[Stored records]
- - - - -

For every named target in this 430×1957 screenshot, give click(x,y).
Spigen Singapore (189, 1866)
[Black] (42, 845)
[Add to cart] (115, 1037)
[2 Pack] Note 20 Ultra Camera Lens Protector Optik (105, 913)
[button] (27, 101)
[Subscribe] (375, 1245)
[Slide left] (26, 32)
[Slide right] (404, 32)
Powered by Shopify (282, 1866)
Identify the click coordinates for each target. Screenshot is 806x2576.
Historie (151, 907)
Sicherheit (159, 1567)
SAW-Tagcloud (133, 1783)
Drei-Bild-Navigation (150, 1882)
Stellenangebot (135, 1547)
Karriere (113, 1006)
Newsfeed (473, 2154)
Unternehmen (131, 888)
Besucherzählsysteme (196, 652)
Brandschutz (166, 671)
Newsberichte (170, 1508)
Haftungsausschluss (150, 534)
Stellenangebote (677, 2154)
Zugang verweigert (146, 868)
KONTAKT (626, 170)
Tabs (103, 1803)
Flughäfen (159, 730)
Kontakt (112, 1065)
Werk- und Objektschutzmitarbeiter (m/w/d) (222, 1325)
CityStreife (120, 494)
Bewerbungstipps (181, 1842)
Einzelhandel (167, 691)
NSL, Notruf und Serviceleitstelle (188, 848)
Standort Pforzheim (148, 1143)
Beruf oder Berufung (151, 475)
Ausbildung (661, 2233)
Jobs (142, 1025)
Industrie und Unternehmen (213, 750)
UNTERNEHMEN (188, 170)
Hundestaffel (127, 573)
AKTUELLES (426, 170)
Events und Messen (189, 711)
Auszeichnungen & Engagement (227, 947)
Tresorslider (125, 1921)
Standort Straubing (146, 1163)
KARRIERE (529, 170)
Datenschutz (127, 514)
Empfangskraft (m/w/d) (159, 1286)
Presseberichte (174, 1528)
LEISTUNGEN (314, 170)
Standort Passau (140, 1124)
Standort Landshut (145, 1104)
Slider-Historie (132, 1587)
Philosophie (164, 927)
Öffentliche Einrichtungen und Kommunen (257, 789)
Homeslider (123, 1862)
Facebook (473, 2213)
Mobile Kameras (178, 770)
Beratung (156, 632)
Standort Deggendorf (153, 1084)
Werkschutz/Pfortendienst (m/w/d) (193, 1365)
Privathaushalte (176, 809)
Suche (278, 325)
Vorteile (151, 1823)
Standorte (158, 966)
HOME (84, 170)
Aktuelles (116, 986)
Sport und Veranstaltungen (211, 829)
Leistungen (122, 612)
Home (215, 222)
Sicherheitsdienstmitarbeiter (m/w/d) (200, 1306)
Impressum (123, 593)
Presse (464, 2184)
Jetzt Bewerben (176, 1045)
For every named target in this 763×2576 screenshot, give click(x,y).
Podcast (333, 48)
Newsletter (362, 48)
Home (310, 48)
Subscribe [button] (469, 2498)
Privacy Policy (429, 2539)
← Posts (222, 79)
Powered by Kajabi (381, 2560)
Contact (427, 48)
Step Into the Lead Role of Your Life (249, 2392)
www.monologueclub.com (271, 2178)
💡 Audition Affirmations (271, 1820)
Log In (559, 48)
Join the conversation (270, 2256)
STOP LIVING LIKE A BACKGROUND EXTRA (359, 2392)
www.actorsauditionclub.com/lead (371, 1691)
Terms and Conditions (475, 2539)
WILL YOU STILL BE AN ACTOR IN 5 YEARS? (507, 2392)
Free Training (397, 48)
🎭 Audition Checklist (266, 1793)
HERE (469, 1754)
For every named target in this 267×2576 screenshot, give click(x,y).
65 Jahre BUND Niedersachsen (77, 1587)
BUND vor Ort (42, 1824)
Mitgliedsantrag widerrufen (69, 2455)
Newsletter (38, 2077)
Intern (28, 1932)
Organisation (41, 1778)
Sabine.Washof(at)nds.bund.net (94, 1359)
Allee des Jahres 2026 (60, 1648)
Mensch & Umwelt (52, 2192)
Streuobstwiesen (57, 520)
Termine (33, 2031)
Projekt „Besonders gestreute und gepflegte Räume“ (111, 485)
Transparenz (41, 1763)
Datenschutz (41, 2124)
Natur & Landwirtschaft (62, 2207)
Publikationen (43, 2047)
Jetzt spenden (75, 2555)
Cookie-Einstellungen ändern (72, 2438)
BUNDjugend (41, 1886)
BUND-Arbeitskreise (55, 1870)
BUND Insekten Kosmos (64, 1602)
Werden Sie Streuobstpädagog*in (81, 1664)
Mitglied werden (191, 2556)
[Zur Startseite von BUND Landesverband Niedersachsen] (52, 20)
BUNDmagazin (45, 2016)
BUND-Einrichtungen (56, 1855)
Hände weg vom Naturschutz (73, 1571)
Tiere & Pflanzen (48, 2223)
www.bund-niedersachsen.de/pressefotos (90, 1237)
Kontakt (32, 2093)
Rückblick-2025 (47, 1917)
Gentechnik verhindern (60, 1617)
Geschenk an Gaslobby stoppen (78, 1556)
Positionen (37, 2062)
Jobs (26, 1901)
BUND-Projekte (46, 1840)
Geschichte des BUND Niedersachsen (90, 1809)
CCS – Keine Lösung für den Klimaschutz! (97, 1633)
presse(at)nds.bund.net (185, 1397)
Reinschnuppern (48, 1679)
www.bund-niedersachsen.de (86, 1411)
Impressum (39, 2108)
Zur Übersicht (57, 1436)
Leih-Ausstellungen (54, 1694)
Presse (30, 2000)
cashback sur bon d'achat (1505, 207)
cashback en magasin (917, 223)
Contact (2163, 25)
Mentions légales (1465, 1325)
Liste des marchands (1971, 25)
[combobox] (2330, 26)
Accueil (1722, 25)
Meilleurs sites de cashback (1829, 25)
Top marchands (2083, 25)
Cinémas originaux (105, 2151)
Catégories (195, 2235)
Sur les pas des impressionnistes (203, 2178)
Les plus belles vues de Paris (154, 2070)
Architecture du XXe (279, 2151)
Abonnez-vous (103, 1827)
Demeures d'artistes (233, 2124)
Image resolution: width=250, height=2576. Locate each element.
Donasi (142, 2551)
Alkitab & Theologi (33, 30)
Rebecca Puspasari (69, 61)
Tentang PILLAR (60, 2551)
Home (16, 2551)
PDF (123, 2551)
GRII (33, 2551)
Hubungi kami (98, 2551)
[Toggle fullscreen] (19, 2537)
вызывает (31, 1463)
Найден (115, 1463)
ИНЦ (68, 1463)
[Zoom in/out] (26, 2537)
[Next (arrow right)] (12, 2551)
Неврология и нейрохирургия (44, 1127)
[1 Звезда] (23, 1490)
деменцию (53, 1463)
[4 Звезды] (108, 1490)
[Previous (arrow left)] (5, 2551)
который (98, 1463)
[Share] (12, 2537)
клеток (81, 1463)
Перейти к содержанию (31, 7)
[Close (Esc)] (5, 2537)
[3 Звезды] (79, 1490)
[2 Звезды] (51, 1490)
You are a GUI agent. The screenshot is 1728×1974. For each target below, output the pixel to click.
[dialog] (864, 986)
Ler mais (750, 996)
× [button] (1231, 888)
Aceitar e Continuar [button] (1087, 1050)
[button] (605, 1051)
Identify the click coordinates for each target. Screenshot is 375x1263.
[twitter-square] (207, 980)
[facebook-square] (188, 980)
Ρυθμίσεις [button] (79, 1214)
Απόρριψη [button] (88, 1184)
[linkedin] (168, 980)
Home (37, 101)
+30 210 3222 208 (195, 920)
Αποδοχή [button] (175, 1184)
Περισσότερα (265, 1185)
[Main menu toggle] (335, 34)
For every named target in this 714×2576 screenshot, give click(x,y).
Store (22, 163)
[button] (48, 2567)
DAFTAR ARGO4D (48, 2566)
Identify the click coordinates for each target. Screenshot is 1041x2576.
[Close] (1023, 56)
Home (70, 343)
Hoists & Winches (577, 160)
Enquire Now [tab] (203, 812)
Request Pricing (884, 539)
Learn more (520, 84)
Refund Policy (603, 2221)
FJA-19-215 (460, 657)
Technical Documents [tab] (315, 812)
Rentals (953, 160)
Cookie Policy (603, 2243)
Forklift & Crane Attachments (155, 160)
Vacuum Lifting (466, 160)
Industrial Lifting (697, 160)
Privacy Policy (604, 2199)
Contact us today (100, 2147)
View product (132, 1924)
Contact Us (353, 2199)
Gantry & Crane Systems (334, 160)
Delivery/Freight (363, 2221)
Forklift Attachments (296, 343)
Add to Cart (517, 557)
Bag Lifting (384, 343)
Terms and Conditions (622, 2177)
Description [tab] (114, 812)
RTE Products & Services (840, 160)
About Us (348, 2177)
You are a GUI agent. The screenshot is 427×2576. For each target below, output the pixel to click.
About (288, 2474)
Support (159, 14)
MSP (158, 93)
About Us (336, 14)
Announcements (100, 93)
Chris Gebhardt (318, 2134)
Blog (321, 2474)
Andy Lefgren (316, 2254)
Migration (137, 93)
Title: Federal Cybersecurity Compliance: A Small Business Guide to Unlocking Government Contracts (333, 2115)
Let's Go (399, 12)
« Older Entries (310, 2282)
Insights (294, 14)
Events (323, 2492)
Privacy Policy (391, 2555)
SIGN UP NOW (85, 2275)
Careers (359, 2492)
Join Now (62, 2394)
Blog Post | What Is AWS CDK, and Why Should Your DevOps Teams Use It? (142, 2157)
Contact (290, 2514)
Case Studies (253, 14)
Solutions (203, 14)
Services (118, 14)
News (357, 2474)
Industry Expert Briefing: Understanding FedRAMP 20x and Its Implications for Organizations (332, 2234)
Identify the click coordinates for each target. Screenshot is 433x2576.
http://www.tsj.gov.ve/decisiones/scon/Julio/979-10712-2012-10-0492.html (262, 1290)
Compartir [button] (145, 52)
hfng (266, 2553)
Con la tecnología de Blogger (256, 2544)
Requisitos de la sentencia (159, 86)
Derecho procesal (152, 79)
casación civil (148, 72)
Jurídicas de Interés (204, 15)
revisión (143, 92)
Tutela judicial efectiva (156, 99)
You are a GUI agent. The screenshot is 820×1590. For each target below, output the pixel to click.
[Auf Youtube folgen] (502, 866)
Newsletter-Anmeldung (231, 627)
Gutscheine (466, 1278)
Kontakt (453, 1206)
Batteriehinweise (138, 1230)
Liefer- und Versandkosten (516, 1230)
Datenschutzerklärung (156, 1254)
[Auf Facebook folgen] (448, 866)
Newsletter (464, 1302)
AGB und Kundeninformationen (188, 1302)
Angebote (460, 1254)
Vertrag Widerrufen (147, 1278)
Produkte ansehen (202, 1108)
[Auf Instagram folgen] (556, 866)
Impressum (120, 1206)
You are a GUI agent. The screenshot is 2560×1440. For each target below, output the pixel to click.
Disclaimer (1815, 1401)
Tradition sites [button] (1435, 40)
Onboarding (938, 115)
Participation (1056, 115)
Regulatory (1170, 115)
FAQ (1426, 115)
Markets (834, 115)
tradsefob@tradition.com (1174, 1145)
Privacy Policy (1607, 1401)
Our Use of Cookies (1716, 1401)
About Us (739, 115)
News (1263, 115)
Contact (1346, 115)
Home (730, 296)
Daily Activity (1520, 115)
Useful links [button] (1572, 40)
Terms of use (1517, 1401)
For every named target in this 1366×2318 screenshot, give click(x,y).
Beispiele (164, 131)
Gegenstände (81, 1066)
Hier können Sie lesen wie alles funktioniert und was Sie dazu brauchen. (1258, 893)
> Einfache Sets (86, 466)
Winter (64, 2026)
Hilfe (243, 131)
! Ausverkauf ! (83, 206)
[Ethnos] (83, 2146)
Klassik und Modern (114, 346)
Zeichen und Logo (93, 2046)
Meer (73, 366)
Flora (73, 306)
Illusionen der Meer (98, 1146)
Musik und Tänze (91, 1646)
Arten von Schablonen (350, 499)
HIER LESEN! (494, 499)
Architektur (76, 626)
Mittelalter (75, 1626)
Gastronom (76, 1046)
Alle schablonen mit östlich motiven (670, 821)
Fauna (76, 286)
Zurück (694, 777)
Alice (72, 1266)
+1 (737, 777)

- - - - -

• PROBLEM STATEMENT:
Exact copies of the line containing "Arten von Schablonen (350, 499)" and of every line after it through the end of the entries are all that should be output.

• WORKED SOLUTION:
Arten von Schablonen (350, 499)
HIER LESEN! (494, 499)
Architektur (76, 626)
Mittelalter (75, 1626)
Gastronom (76, 1046)
Alle schablonen mit östlich motiven (670, 821)
Fauna (76, 286)
Zurück (694, 777)
Alice (72, 1266)
+1 (737, 777)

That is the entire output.